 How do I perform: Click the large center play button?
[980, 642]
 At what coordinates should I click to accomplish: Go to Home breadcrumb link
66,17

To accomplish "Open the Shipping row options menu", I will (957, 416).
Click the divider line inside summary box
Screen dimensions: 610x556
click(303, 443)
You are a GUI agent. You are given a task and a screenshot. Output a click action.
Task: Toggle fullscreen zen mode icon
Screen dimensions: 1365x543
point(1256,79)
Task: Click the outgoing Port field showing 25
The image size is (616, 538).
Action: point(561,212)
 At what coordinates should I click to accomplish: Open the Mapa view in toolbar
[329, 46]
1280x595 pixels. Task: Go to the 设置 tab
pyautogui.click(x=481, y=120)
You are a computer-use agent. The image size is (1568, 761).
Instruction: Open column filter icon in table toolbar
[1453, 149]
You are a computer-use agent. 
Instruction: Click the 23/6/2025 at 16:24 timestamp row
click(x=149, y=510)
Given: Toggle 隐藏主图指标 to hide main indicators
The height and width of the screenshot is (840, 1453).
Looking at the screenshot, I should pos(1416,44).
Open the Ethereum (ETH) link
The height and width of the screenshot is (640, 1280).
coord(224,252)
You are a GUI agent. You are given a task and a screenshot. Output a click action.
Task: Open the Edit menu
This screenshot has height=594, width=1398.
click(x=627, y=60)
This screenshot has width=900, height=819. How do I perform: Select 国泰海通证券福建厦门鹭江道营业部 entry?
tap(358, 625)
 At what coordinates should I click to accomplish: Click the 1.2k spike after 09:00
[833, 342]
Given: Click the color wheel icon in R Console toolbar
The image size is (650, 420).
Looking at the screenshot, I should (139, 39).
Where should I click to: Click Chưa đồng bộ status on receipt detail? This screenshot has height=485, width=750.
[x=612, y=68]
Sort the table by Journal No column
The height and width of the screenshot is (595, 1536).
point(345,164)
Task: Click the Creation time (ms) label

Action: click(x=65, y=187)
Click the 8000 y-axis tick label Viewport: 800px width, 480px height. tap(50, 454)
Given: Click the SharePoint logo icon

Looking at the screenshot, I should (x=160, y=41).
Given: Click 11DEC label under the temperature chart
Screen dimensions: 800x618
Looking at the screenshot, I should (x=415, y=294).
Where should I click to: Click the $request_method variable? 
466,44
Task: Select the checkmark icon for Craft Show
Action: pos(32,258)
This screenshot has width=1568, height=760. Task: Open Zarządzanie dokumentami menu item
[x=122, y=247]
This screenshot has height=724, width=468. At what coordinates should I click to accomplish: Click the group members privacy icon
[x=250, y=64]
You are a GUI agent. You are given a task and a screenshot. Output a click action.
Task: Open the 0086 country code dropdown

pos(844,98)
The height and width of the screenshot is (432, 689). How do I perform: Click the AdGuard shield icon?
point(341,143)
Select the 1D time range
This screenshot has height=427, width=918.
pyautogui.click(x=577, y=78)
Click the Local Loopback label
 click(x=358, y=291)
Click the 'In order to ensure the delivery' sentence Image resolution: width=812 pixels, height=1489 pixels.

*Directions:* Convert the material above into a Markdown table with the columns "Row" and "Line". Put each non-blank line in order, with its number in the first column.

*Solution below:*
| Row | Line |
|---|---|
| 1 |  How do I perform: Click the large center play button? |
| 2 | [980, 642] |
| 3 |  At what coordinates should I click to accomplish: Go to Home breadcrumb link |
| 4 | 66,17 |
| 5 | To accomplish "Open the Shipping row options menu", I will (957, 416). |
| 6 | Click the divider line inside summary box |
| 7 | Screen dimensions: 610x556 |
| 8 | click(303, 443) |
| 9 | You are a GUI agent. You are given a task and a screenshot. Output a click action. |
| 10 | Task: Toggle fullscreen zen mode icon |
| 11 | Screen dimensions: 1365x543 |
| 12 | point(1256,79) |
| 13 | Task: Click the outgoing Port field showing 25 |
| 14 | The image size is (616, 538). |
| 15 | Action: point(561,212) |
| 16 |  At what coordinates should I click to accomplish: Open the Mapa view in toolbar |
| 17 | [329, 46] |
| 18 | 1280x595 pixels. Task: Go to the 设置 tab |
| 19 | pyautogui.click(x=481, y=120) |
| 20 | You are a computer-use agent. The image size is (1568, 761). |
| 21 | Instruction: Open column filter icon in table toolbar |
| 22 | [1453, 149] |
| 23 | You are a computer-use agent.  |
| 24 | Instruction: Click the 23/6/2025 at 16:24 timestamp row |
| 25 | click(x=149, y=510) |
| 26 | Given: Toggle 隐藏主图指标 to hide main indicators |
| 27 | The height and width of the screenshot is (840, 1453). |
| 28 | Looking at the screenshot, I should pos(1416,44). |
| 29 | Open the Ethereum (ETH) link |
| 30 | The height and width of the screenshot is (640, 1280). |
| 31 | coord(224,252) |
| 32 | You are a GUI agent. You are given a task and a screenshot. Output a click action. |
| 33 | Task: Open the Edit menu |
| 34 | This screenshot has height=594, width=1398. |
| 35 | click(x=627, y=60) |
| 36 | This screenshot has width=900, height=819. How do I perform: Select 国泰海通证券福建厦门鹭江道营业部 entry? |
| 37 | tap(358, 625) |
| 38 |  At what coordinates should I click to accomplish: Click the 1.2k spike after 09:00 |
| 39 | [833, 342] |
| 40 | Given: Click the color wheel icon in R Console toolbar |
| 41 | The image size is (650, 420). |
| 42 | Looking at the screenshot, I should (139, 39). |
| 43 | Where should I click to: Click Chưa đồng bộ status on receipt detail? This screenshot has height=485, width=750. |
| 44 | [x=612, y=68] |
| 45 | Sort the table by Journal No column |
| 46 | The height and width of the screenshot is (595, 1536). |
| 47 | point(345,164) |
| 48 | Task: Click the Creation time (ms) label |
| 49 | Action: click(x=65, y=187) |
| 50 | Click the 8000 y-axis tick label Viewport: 800px width, 480px height. tap(50, 454) |
| 51 | Given: Click the SharePoint logo icon |
| 52 | Looking at the screenshot, I should (x=160, y=41). |
| 53 | Given: Click 11DEC label under the temperature chart |
| 54 | Screen dimensions: 800x618 |
| 55 | Looking at the screenshot, I should (x=415, y=294). |
| 56 | Where should I click to: Click the $request_method variable?  |
| 57 | 466,44 |
| 58 | Task: Select the checkmark icon for Craft Show |
| 59 | Action: pos(32,258) |
| 60 | This screenshot has width=1568, height=760. Task: Open Zarządzanie dokumentami menu item |
| 61 | [x=122, y=247] |
| 62 | This screenshot has height=724, width=468. At what coordinates should I click to accomplish: Click the group members privacy icon |
| 63 | [x=250, y=64] |
| 64 | You are a GUI agent. You are given a task and a screenshot. Output a click action. |
| 65 | Task: Open the 0086 country code dropdown |
| 66 | pos(844,98) |
| 67 | The height and width of the screenshot is (432, 689). How do I perform: Click the AdGuard shield icon? |
| 68 | point(341,143) |
| 69 | Select the 1D time range |
| 70 | This screenshot has height=427, width=918. |
| 71 | pyautogui.click(x=577, y=78) |
| 72 | Click the Local Loopback label |
| 73 |  click(x=358, y=291) |
| 74 | Click the 'In order to ensure the delivery' sentence Image resolution: width=812 pixels, height=1489 pixels. |